+++ Information given

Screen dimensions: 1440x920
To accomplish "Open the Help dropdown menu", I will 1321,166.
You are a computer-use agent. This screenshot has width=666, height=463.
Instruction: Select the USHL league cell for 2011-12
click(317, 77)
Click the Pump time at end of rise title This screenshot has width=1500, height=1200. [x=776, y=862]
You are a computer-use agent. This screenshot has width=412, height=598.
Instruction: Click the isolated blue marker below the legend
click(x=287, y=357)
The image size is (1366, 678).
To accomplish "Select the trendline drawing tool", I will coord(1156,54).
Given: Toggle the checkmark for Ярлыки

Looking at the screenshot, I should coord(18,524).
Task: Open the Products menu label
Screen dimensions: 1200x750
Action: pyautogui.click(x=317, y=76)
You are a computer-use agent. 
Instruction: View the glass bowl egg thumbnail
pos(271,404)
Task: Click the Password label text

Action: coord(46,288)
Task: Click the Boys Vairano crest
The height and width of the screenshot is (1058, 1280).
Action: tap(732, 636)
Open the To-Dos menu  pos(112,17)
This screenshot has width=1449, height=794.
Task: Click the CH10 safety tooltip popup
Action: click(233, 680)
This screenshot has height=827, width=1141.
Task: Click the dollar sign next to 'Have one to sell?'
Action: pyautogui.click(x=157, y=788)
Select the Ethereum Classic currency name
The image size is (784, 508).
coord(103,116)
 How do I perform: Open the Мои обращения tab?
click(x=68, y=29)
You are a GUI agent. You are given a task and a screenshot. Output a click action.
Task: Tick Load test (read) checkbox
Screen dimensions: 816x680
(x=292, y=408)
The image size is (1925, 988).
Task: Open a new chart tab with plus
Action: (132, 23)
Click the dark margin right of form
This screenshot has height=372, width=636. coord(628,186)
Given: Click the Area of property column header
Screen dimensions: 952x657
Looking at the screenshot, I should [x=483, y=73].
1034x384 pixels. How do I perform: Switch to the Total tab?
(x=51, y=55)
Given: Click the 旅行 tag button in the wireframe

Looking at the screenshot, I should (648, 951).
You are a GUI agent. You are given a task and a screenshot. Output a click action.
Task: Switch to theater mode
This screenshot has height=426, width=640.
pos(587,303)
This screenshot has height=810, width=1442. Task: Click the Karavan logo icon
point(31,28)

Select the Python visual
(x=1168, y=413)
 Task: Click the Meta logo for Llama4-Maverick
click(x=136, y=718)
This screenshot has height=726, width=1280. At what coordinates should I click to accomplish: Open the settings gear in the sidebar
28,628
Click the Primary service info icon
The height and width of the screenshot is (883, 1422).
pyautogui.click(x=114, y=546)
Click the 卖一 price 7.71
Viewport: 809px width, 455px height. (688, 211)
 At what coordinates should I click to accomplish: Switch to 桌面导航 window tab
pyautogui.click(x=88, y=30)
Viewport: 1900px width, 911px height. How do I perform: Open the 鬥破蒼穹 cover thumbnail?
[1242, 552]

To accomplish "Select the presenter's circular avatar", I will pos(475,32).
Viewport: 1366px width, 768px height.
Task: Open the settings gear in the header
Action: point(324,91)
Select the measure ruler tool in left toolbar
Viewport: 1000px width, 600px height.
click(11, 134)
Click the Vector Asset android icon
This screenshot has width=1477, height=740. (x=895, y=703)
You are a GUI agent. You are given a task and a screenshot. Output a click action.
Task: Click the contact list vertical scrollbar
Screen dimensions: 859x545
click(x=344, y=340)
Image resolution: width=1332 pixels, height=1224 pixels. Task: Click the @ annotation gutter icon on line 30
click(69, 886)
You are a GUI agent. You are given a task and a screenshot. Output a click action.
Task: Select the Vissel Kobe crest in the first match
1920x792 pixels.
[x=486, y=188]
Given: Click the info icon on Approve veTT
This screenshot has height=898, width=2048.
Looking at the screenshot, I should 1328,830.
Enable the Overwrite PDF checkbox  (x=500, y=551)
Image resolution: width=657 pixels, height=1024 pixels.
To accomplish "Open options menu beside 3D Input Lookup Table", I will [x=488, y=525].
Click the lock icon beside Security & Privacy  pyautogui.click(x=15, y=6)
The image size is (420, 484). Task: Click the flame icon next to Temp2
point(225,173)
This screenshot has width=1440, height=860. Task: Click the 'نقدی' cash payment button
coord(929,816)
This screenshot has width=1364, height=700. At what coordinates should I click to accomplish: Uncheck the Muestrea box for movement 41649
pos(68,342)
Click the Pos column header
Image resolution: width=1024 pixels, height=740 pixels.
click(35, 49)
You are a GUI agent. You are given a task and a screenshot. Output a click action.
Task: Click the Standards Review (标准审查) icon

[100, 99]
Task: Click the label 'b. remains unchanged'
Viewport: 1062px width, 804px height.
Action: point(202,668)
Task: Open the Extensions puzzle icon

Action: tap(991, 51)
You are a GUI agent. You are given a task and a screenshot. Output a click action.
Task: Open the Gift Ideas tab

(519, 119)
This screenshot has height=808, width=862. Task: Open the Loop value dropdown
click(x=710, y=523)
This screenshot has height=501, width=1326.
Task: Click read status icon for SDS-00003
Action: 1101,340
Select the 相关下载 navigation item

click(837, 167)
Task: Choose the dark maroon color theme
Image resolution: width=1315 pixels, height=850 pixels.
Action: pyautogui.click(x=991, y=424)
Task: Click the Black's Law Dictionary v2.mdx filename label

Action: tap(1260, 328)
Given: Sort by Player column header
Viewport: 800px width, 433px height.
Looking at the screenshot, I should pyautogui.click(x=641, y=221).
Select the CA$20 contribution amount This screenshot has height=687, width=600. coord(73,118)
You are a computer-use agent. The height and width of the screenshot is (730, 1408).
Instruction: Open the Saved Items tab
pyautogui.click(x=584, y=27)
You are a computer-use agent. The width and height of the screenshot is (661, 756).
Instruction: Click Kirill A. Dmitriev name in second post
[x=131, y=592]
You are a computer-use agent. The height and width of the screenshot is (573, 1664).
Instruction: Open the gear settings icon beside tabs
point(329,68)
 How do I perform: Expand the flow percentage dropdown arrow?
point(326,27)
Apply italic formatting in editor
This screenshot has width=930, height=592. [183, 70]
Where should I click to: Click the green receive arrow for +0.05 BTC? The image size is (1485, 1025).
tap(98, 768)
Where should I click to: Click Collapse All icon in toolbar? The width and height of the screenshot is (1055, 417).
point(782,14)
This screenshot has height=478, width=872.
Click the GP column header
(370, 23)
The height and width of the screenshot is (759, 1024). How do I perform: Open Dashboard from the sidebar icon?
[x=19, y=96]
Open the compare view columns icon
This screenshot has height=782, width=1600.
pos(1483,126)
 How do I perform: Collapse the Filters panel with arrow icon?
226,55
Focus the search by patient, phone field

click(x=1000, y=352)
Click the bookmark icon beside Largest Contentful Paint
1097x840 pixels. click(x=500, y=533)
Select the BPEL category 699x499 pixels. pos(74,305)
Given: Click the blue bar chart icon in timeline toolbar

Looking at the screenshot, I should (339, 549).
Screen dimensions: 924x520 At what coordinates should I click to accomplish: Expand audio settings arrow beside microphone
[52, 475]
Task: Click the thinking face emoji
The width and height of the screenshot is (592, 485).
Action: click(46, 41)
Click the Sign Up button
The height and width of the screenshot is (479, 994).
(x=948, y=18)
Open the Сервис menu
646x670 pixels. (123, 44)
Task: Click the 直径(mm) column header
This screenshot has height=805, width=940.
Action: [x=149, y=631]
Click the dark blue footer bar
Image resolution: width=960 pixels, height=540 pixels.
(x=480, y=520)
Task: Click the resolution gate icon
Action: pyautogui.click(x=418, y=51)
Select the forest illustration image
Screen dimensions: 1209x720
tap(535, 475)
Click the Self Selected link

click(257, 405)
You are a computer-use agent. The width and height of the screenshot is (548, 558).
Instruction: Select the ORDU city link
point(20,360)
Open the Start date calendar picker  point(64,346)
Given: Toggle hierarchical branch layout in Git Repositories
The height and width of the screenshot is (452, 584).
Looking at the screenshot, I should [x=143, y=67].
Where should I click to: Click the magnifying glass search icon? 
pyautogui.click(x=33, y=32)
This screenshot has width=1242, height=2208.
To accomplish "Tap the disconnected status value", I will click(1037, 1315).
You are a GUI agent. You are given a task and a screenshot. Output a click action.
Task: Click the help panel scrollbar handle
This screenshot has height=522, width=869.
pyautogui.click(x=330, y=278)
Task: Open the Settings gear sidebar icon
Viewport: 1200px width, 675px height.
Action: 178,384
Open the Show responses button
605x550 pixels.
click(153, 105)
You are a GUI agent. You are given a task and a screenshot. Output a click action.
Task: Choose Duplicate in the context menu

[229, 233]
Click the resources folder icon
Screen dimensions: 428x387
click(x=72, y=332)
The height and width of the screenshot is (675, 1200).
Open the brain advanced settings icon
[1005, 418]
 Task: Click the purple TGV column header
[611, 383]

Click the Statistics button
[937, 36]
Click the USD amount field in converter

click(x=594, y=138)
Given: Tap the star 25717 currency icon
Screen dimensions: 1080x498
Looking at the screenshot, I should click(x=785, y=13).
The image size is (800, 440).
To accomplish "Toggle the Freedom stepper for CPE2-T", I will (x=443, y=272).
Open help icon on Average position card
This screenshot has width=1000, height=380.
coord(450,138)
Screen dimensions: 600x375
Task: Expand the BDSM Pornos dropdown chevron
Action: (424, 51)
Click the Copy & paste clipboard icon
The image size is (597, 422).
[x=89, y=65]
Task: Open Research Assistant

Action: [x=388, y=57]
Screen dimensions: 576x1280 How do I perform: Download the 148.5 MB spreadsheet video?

++++++

Exercise brief: The lines from the top of the data above down to the line containing "Task: Tick Load test (read) checkbox" are to be copied exactly; no other line should appear.

Exercise solution:
Screen dimensions: 1440x920
To accomplish "Open the Help dropdown menu", I will 1321,166.
You are a computer-use agent. This screenshot has width=666, height=463.
Instruction: Select the USHL league cell for 2011-12
click(317, 77)
Click the Pump time at end of rise title This screenshot has width=1500, height=1200. [x=776, y=862]
You are a computer-use agent. This screenshot has width=412, height=598.
Instruction: Click the isolated blue marker below the legend
click(x=287, y=357)
The image size is (1366, 678).
To accomplish "Select the trendline drawing tool", I will coord(1156,54).
Given: Toggle the checkmark for Ярлыки

Looking at the screenshot, I should coord(18,524).
Task: Open the Products menu label
Screen dimensions: 1200x750
Action: pyautogui.click(x=317, y=76)
You are a computer-use agent. 
Instruction: View the glass bowl egg thumbnail
pos(271,404)
Task: Click the Password label text

Action: coord(46,288)
Task: Click the Boys Vairano crest
The height and width of the screenshot is (1058, 1280).
Action: tap(732, 636)
Open the To-Dos menu  pos(112,17)
This screenshot has width=1449, height=794.
Task: Click the CH10 safety tooltip popup
Action: click(233, 680)
This screenshot has height=827, width=1141.
Task: Click the dollar sign next to 'Have one to sell?'
Action: pyautogui.click(x=157, y=788)
Select the Ethereum Classic currency name
The image size is (784, 508).
coord(103,116)
 How do I perform: Open the Мои обращения tab?
click(x=68, y=29)
You are a GUI agent. You are given a task and a screenshot. Output a click action.
Task: Tick Load test (read) checkbox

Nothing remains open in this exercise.